I have a large number of pieces of data to process. The current code can be simplified as following:
public void ProcessData(string data) { string resultOfA = doCpuBoundWorkA(data); string resultOfS1 = sendToServiceS1(resultOfA); string resultOfB = doCpuBoundWorkB(resultOfS1); string resultOfS2 = sendToServiceS2(resultOfB); string resultOfC = doCpuBoundWorkC(resultOfS2); } The ProcessData is invoked using Parallel.ForEach. This implementation is not optimal from at least two perspectives. First of all the calls to the services are blocking so we are blocking threads while waiting for the call to return. Secondly Parallel.ForEach creates Tasks that are scheduled for execution on the thread pool. The Thread Pool creates additional threads every 500ms (if I'm not wrong on that) and because 'ProcessData' takes longer than 500ms to complete, over time, we end up with hundreds of threads that spend most of the time waiting for the services to comeback.
My naive idea for 'improvement' was this:
public async Task ProcessData(string data) { string resultOfA = doCpuBoundWorkA(data); string resultOfS1 = await sendToServiceS1Async(resultOfA); string resultOfB = doCpuBoundWorkB(resultOfS1); string resultOfS2 = await sendToServiceS2Async(resultOfB); string resultOfC = doCpuBoundWorkC(resultOfS2); } I'm new to async/await so I could be totally wrong in my understanding of what it is actually happening.

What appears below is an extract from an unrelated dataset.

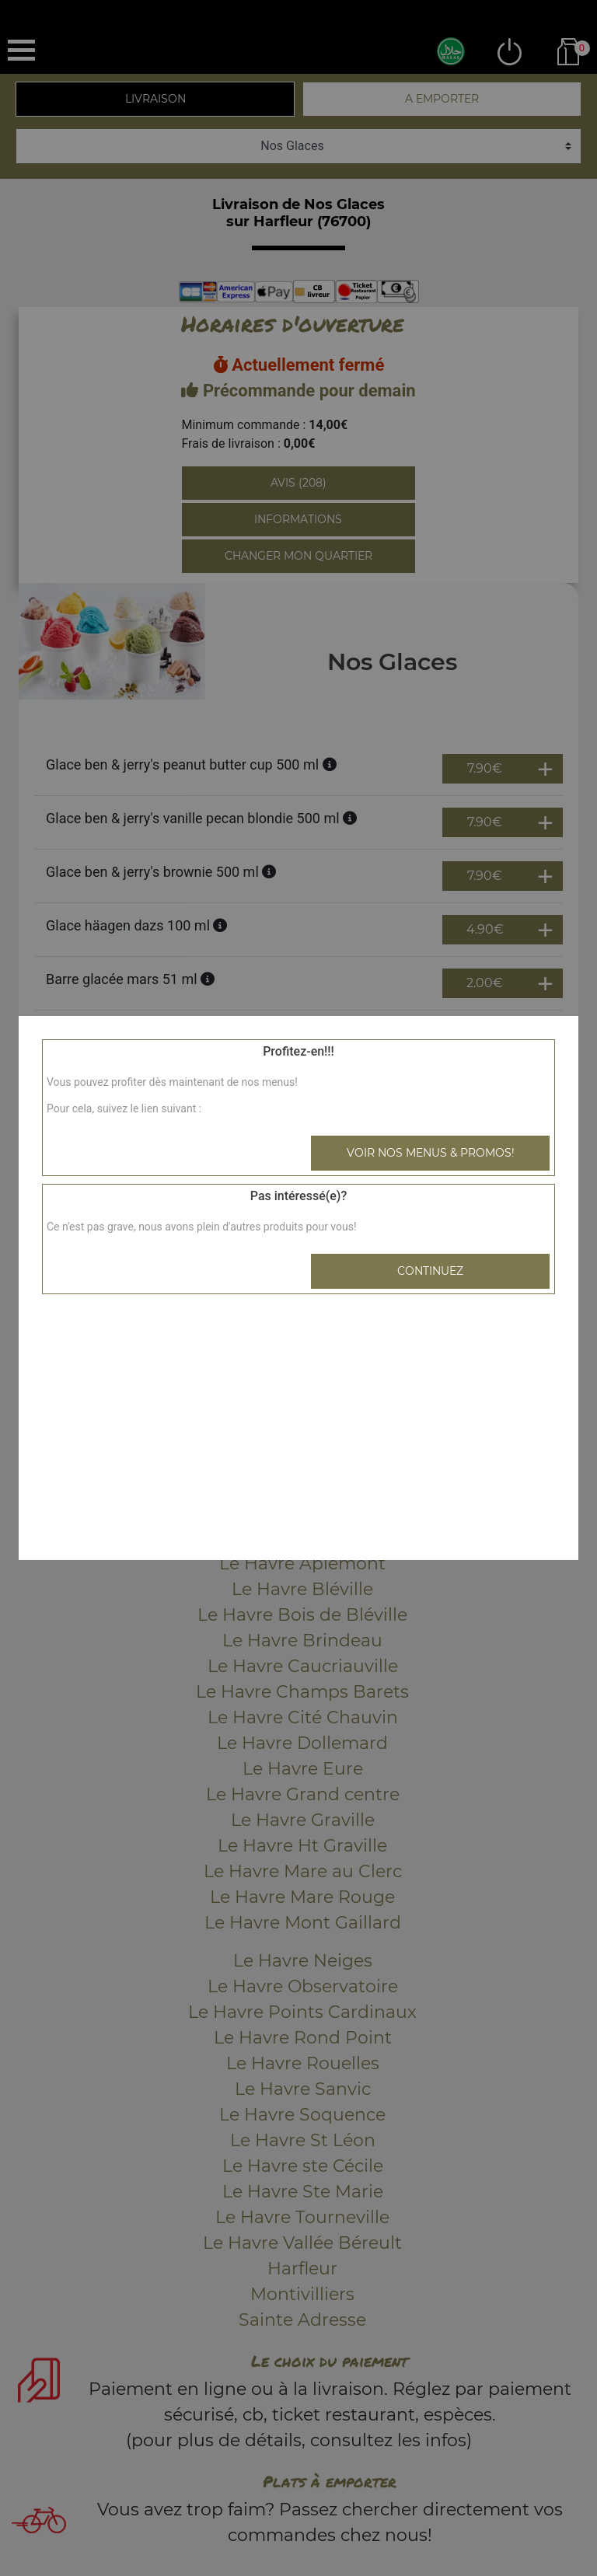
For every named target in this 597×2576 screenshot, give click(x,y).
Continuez (430, 1271)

With the async/await keywords the compiler breaks the code of the ProcessData it into multiple Tasks.
- Task-A: From the beginning of the ProcessData method up-to the point where call to The ServiceA "hits the wire".
- Task-B: From the moment when we pick up the results of call to the ServiceA up-to the point where call to The ServiceB "hits the wire".
- Task-C: From the moment when we pick up the results of call to the ServiceB up-to the end of the ProcessData method.
As a result instead of having a single "processing unit of work" we have three, where each piece is scheduled for execution based on its positions in the scheduler's queue.
The problem is that by the time Task-B (for the first piece of work) is put on the scheduler's queue I may have hundreds of Task-A, put there by Parallel.ForEach, and by the time Task-C (for the first piece of work) is placed on the scheduler's queue the situation will be even worse.
I would like the data pass through as fast as possible, so I need to be able to prioritize Task-C over Task-B over Task-A. What will be the best way to achieve this?
INotifyCompletion, SynchronizationContext come to mind, but it seems to be the "dark corners" of the async/await. ParallelExtensionsExtras has ReprioritizableTaskScheduler and QueuedTaskScheduler with priority queues, but how do I tell async/await to use the desired scheduler?
John Skeet talks about this problem in his blog: https://codeblog.jonskeet.uk/2010/11/02/configuring-waiting/